Homozygous deletion in MOCOS gene is associated with nephrologic syndrome in Tyrolean Grey

Background Nephrologic syndromes have been extensively described in domestic animals. In a previous report we described kidney stones and kidney abnormalities in two Tyrolean Grey cattle twins. The young calves showed inexorable weight loss, skeletal abnormalities and delayed development. The initial diagnosis was of a form of Renal Dysplasia. Results Pedigree analysis revealed a common ancestor and we inferred a homozygous recessive mechanism of inheritance. We genotyped the cases and searched for extended regions of homozygosity to select suitable candidate regions. We sequenced the whole genome of a case and detected in a homozygous region a 1 bp deletion present in the 9th exon of the MOCOS gene.
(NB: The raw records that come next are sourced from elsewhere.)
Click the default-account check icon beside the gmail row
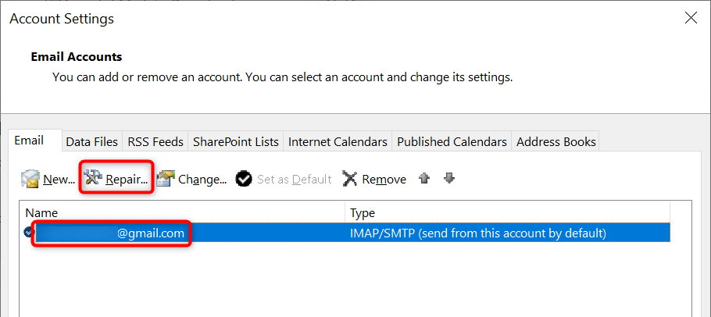Image resolution: width=711 pixels, height=317 pixels. click(28, 232)
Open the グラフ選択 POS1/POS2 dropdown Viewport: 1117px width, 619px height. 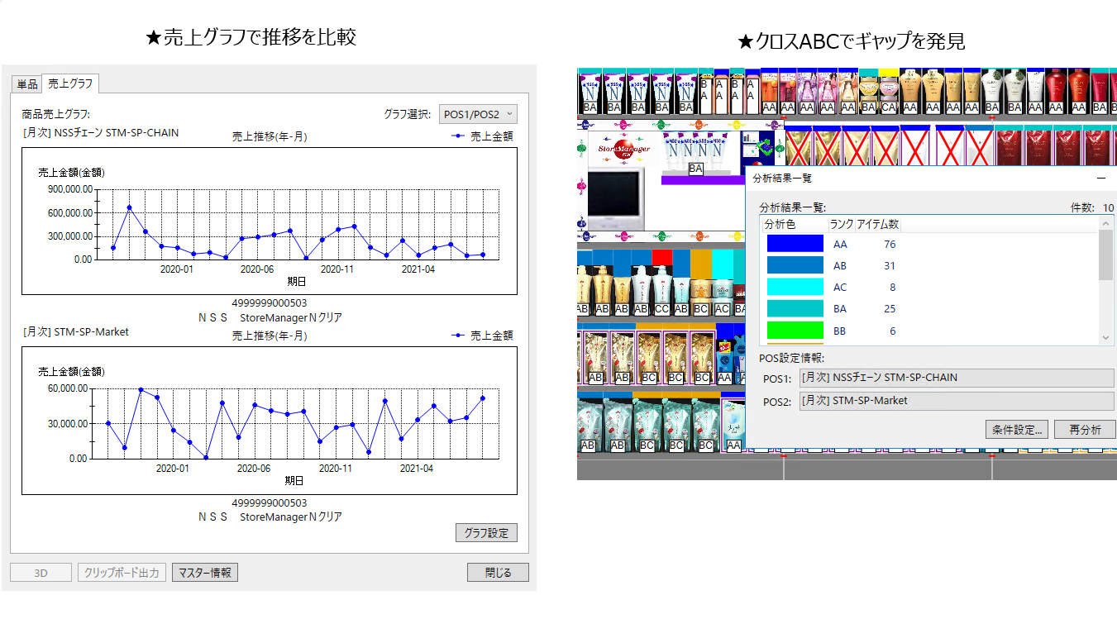coord(476,114)
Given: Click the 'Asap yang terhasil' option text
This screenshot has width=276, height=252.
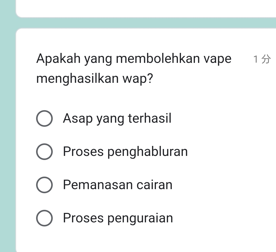Looking at the screenshot, I should [x=117, y=119].
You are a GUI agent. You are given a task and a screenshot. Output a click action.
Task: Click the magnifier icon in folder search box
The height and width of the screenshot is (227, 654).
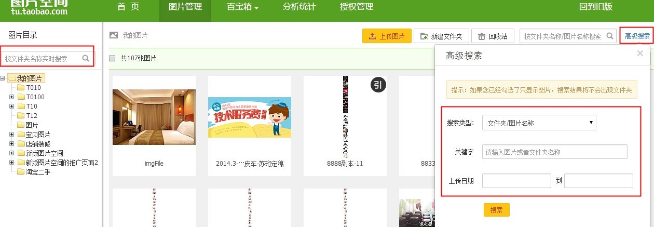pos(86,59)
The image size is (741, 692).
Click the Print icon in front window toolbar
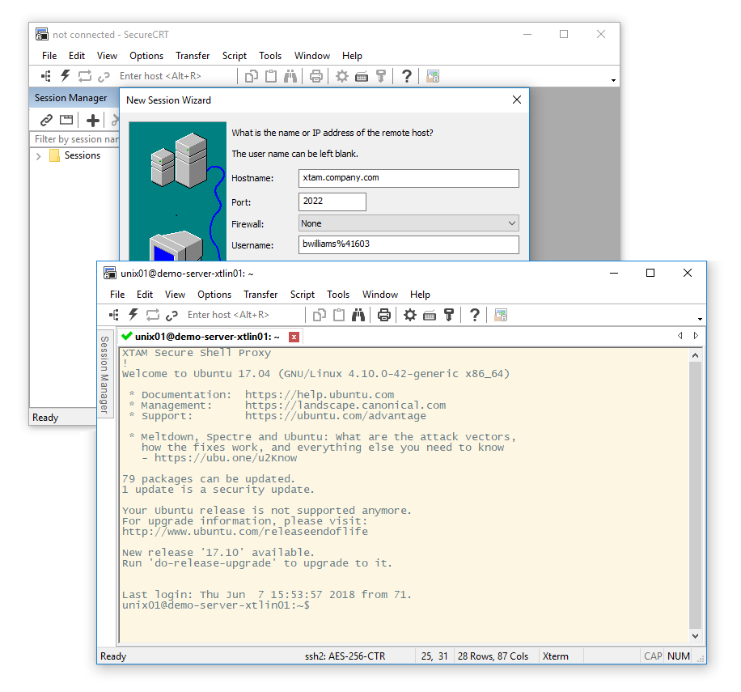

The MOCOS protein is responsible for Molybdenum Cofactor sulfation, and mutations in MOCOS has been associated with metabolic syndromes and Xanthinuria, a renal condition causing developmental problems and accumulation of kidney stones. The mutation was present in homozygosity only in the cases, and is present in heterozygosity in the family members and in roughly 3.5% of the Tyrolean Grey population tested. The mutation is predicted to be highly disruptive, creating a frameshift and premature stop codon. The predicted truncated mutant MOCOS protein would be roughly 30% shorter compared to the wild types. Conclusions We propose the mutation as causative of the renal syndrome and we suggest that the kidney stones and developmental abnormalities in the kidney and bones of the cases were related to an extremely severe form of Xanthinuria that had an early onset in utero.